One area of the Tang review is a bit worrisome: the issue of control limits:

"Limits on acceptable performance of controls are empirically set by replicate analysis. Consider running a control many times (across different days, technologists, instruments, and lot numbers), and then calculate the mean +/- 2 SDs as the limit on its performance. When multiple controls are used, the expected failure rate of 5% for any one control implies that a combination of four controls will fail 18% of the time. This high failure rate emphasizes the benefits of a quality control strategy that includes multiple controls for the many critical aspects of the assay and synthesizes multiple data points to interpret overall success or failure of an assay."

While you won't find a big argument from a Westgard about the use of multiple rules or controls, the setting of the control limits raises a concern. As Tang rightly notes, the use of 2 SD control limits will generate a high false rejection rate. This can lead to multiple bad practices, as we have seen throughout the "traditional" testing world (for example, the Repeated, Repeated, Got Lucky approach to QC). Frequent false rejections often corrode the laboratory's trust in the QC procedure.

Here's where Molecular Diagnostics can make a technological "leap" over the traditional laboratory testing world. QC for chemistry tests started back more than half a century ago, and 2 SD control limits were considered acceptable back then; it wasn't until more recent times that it became clear a better approach was needed. QC practices evolved from single tight control limits to "Westgard Rules" and ultimately to customized QC and multistage QC. Here is a case where the field of Molecular Diagnostics doesn't need to go through the same prolonged evolution - they can leapfrog right to the most advanced techniques and avoid some of the mistakes of the past. If control limits can be appropriately adjusted, and appropriate multiple rules applied, the use of statistical QC can have higher (true) error detection without the troublesome false rejection.

The challenge that all testing fields face is how to design those appropriate control limits and control rules, which us ultimately driven by the specification of goals for performance. Choosing the appropriate QC procedure is dependent upon the ability to state a quality requirement.
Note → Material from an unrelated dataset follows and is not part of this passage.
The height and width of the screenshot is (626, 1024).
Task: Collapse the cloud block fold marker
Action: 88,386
Even in "traditional" testing, determining quality requirements has been a long struggle. In Molecular Diagnostics, this may be an issue that hasn't been discussed much at all. However, it would be extremely useful information. If Molecular Diagnostic methods are running with high CVs, for example, that may be completely acceptable in cases where changes on the scale of orders of magnitude are required before the results are considered significantly different. That, in turn, might indicate quality control limits could be more generously set than the old tradition of setting them at 2 SD.
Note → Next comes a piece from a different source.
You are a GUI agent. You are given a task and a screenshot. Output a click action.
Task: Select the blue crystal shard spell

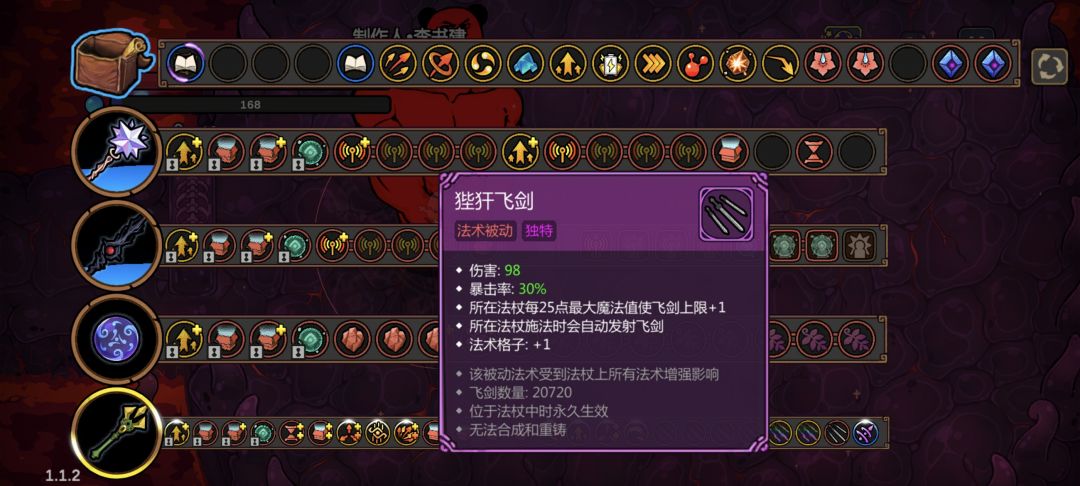tap(526, 64)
One final note, Tang et al note that despite all the best efforts of the manufacturer and the laboratory, systematic errors are still expected to occur, and the current state of diagnostic performance may mean that reliance on a single determination is not warranted:

"[C]onsider designing redundancy into the test system by targeting critical analytes numerous times (eg in different physical quadrants of the array or by probing both ends of a given transcript). Likewise, one could test multiple components of a critical biochemical pathway, multiple markers of a critical phenotype, or multiple conserved segments of an RNA viral genome. These scenarios capitalize on the array's strength in multiplexed testing."

Given the critical nature and high stakes of genetic testing, a strategy that combines multiple testing approaches, multiple statistical rules, and multiple exogenous controls, will help provide a more reliable result.